WordGeneratorAPI

API to generate nearest words based on provided dictionary.

Run

I tested using Python 3.7.3

pip install -r requirements.txt

python core.py

will run in localhost on port 7777

pip freeze output:

aniso8601==6.0.0 certifi==2019.3.9 Click==7.0 editdistance==0.5.3 Flask==1.0.3 Flask-Jsonpify==1.5.0 Flask-RESTful==0.3.7 itsdangerous==1.1.0 Jinja2==2.10.1 MarkupSafe==1.1.1 pytz==2019.1 six==1.12.0 Werkzeug==0.15.4

API requests

API 1: POST http://127.0.0.1:7777/dictionary?dictionary_url=https://raw.githubusercontent.com/dwyl/english-words/master/words.txt

Expected output: { "loaded_dictionary_url": "https://raw.githubusercontent.com/dwyl/english-words/master/words.txt" }

API 2: GET http://127.0.0.1:7777/nearestWord?word=car&delta=1&number=5

Expected output: { "found_number_words": true, "list_of_words": [ "aar", "ar", "bar", "ca", "ca'" ] }

Notes

Ideas for word generation:

1) leveistein automata, modify to find exact n away. Or use this to prune the search space. 
2) graph representation, where weight of edge is edit distance - graph generation is expensive, calculation from there is cheaper. 
What if input word is not in the given dictionary? Find closest word based on edit distance.
3) range based, sort input accoridng to length. Proof of correctness: 
4) brute force: for every word in dictionary, calculate edit distance. Terminate early if we got 'number' amount of words delta edit distance away from intput 'word'
5) Use brute force to test correctness of improved solution

Assumptions for design:

1) Global dictionary, uploading new dictionary will overrite previous dictionary.
2) Assuming that case does not matter-convert dictionary and input word to lower case. 
3) Assuming finding nearest words (API 2), will be called more often than load dictionary (API 1). So, we can optimize design for API 2.
4) Dictionary/trie is not user specific, and is shared by all connections.
5) Single threaded.
6) If we can not find enough number of words exactly delta away from input word, API 2 returns how many ever possible, with a flag (found_number_words) to indicate if it found required matches (true if it did).
7) nearest words returned are in alphabetical ordering
8) space is counted as a character, so if we have "car " as input, with delta 1, 
our output can have "car" as 1 edit distance away

Performance breakdown:

Brute force solution: According to the source code for the editdistance library that I am use (https://github.com/aflc/editdistance/blob/master/editdistance/_editdistance.cpp), 
for the worst case input they use edit_distance_dp, which is the dynamic programming way to solve edit ditstance. Which has a time complexity and space complexity of
O(m*n). Where m and n are the strings being compared. In the worst case the bruteNearestWord method will go over all dictionary words, lets say d. So our time complexiy would 
be O(m*n*d), in the worst case O(d*(s)^2), where s is max length of word.

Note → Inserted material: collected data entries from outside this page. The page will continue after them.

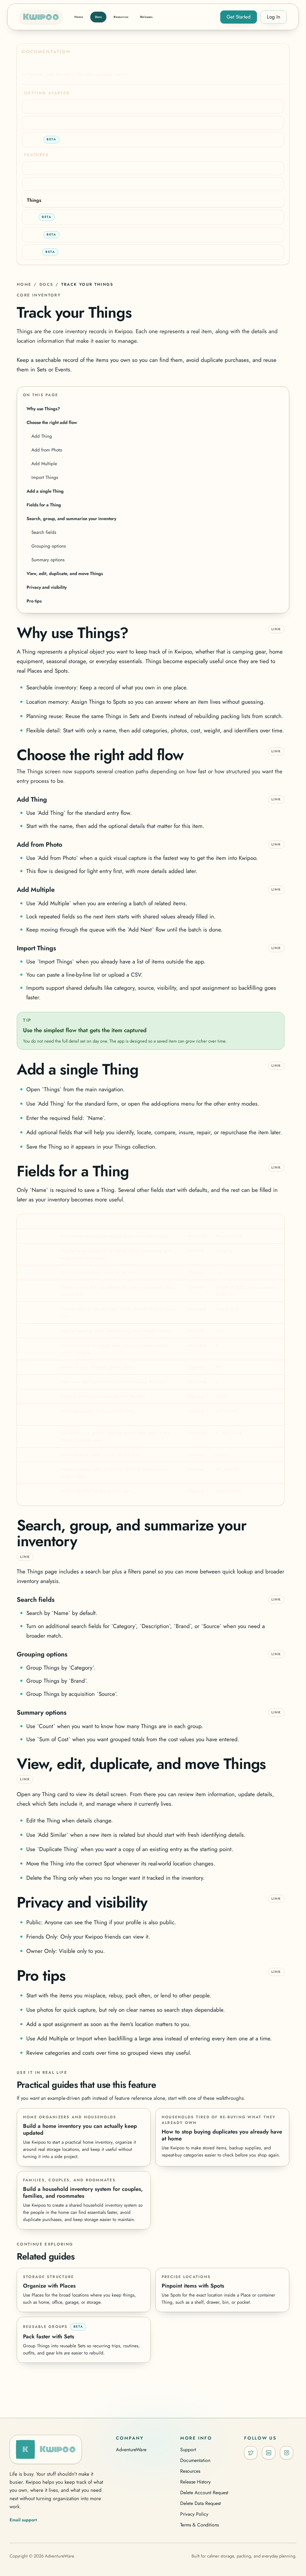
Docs (46, 284)
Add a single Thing (45, 491)
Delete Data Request (200, 2503)
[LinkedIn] (268, 2452)
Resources (190, 2471)
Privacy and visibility (47, 587)
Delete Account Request (204, 2492)
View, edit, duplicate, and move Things (65, 573)
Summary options (48, 560)
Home (24, 284)
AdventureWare (131, 2449)
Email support (23, 2520)
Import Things (44, 477)
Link (276, 629)
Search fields (43, 532)
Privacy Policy (194, 2514)
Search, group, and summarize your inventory (71, 518)
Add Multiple (44, 463)
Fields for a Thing (44, 505)
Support (188, 2449)
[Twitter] (250, 2452)
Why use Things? (43, 408)
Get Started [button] (239, 16)
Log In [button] (273, 16)
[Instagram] (286, 2452)
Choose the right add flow (52, 422)
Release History (195, 2481)
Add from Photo (46, 450)
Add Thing (41, 436)
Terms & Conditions (199, 2524)
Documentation (195, 2460)
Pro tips (34, 601)
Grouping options (48, 546)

Improved (current solution): Based on the dp solution of edit distance, we can see that the table that is built, can be reused for a word with the same prefix. \
For example with car as the input, and comparing it with arc we create a levenshtein distance table, and when we compare car with arcs, we can reuse this table and simply
fill in the last row.
Using a trie to store our dictionary, all shared prefixes in the dictionary are collaped into a single path,
so we can process them in the best order for building up the levenshtein tables one row at a time.
The upper bound for the runtime is O(<max word length> * <number of nodes in the trie>).